The theoretical model proposed by Archer et al for analysis of field access magnetic bubble propagation circuits is extended to include rotating drive fields. This extension allows the study of bubble propagation along T‐Bar patterns. Computer simulations are made to determine energy profiles for a bubble interacting with the drive circuit. The motion of the bubble along the propagation circuit is determined as a function of external drive field by assuming that the bubble follows the energy minima. Bubble velocity profiles can be calculated from the bubble position as a function of drive field orientation. This allows, for the first time, the comparison of Archer's theoretical model with the experimental observations. A study of the spacing between circuit elements of a T‐Bar pattern reveals that the optimum value of this spacing should be a quarter of a bubble diameter. The factors which are primarily responsible for limiting propagation speed are determined and modifications to existing field access circuits are suggested to improve propagation at high frequencies.
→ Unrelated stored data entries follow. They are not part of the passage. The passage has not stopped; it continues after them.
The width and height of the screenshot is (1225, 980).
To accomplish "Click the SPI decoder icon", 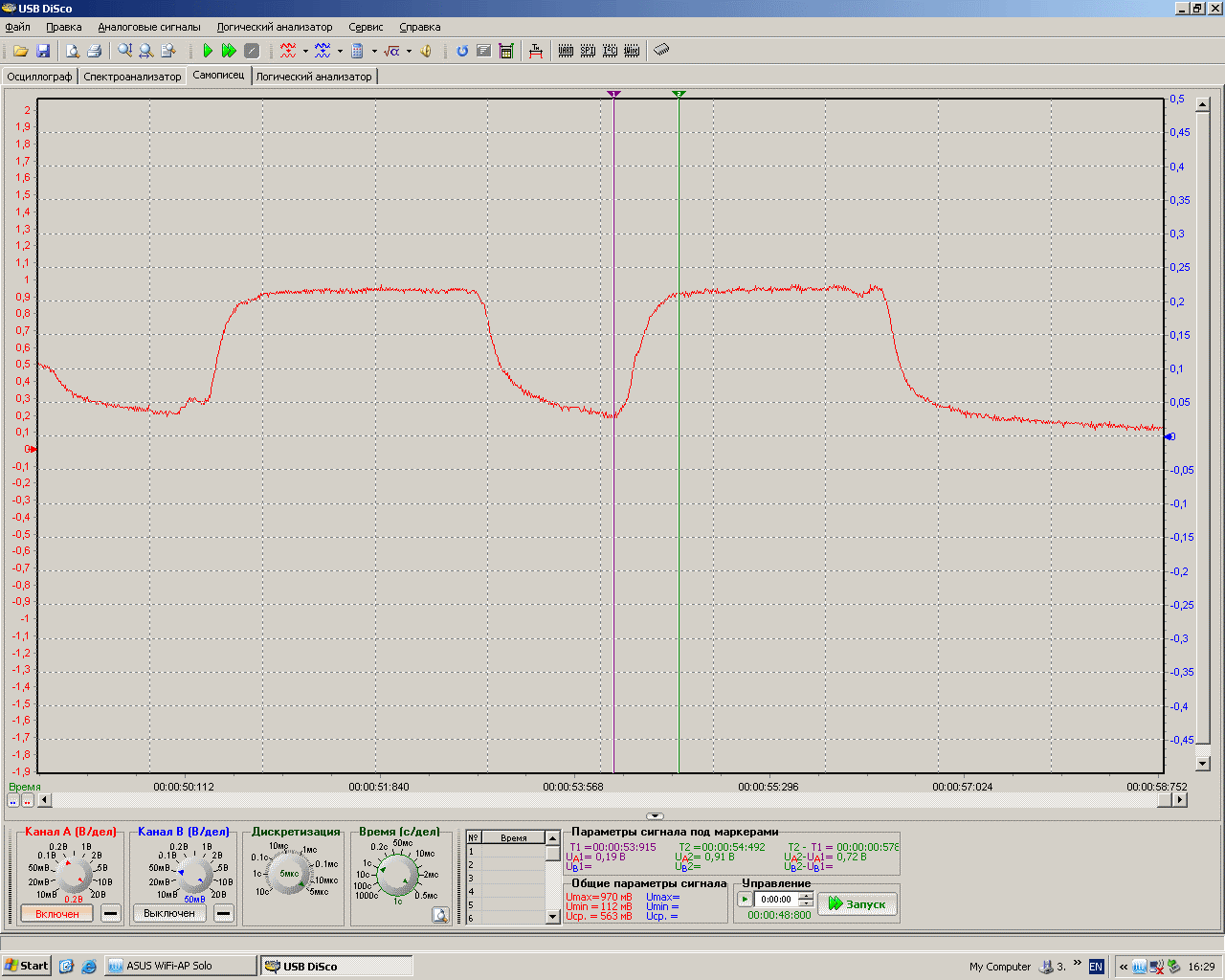I will coord(588,51).
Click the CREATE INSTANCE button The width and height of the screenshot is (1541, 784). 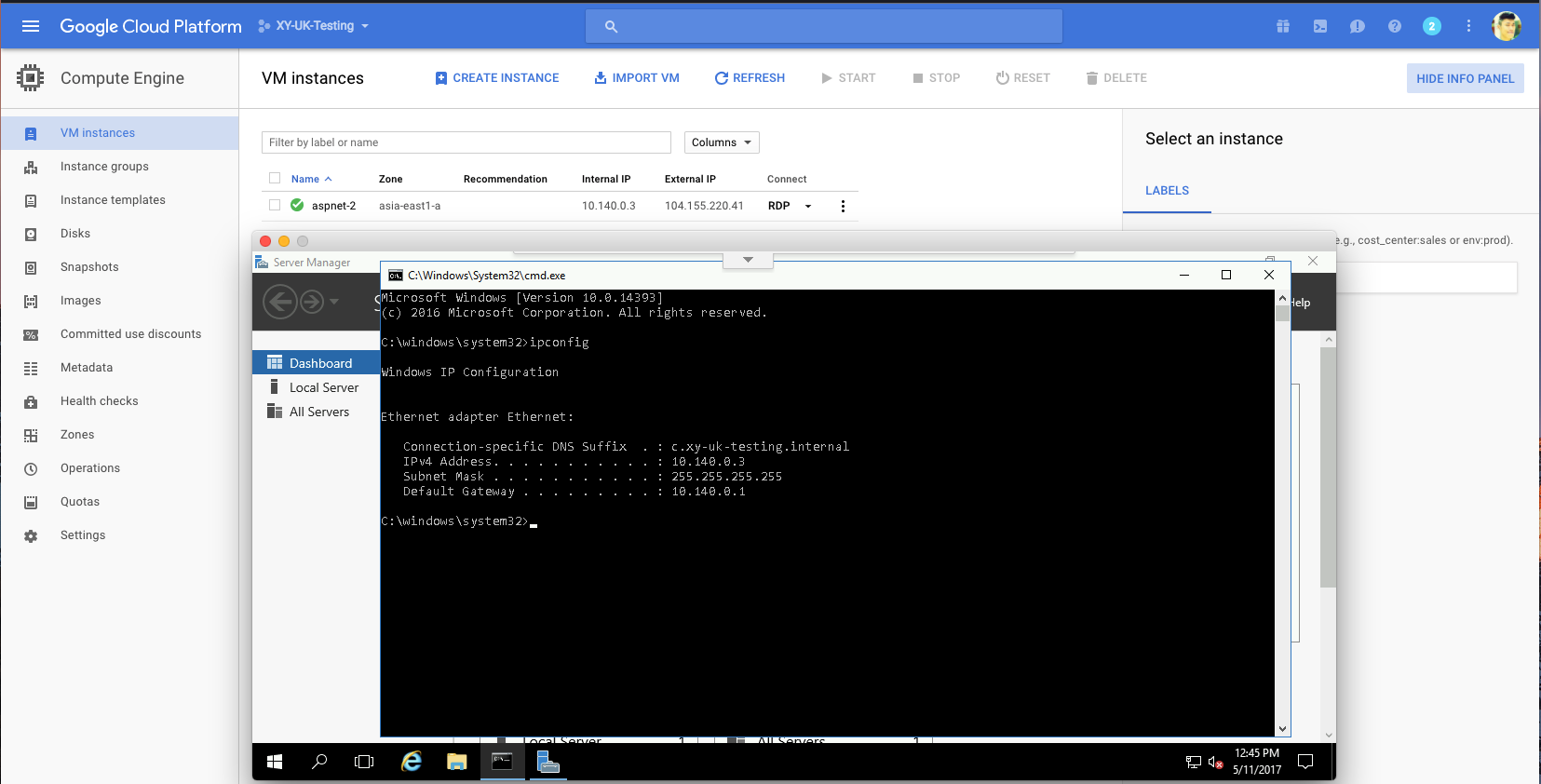click(497, 78)
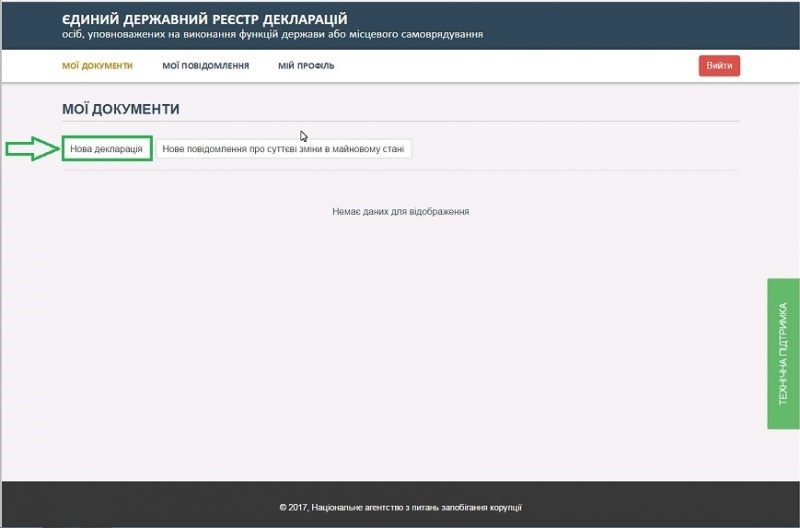Click the empty dark footer bar left side
This screenshot has width=800, height=528.
[x=120, y=506]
Extending the principles evolved from this computer simulation, a field access circuit of substantially different character from previously fabricated circuits was designed. This circuit shown below was built and tested, and showed an essentially uniform bubble velocity profile, one of the primary requirements of a high speed, wide margin propagation circuit. Results of experiments with this circuit are presented and relevant circuit parameters discussed.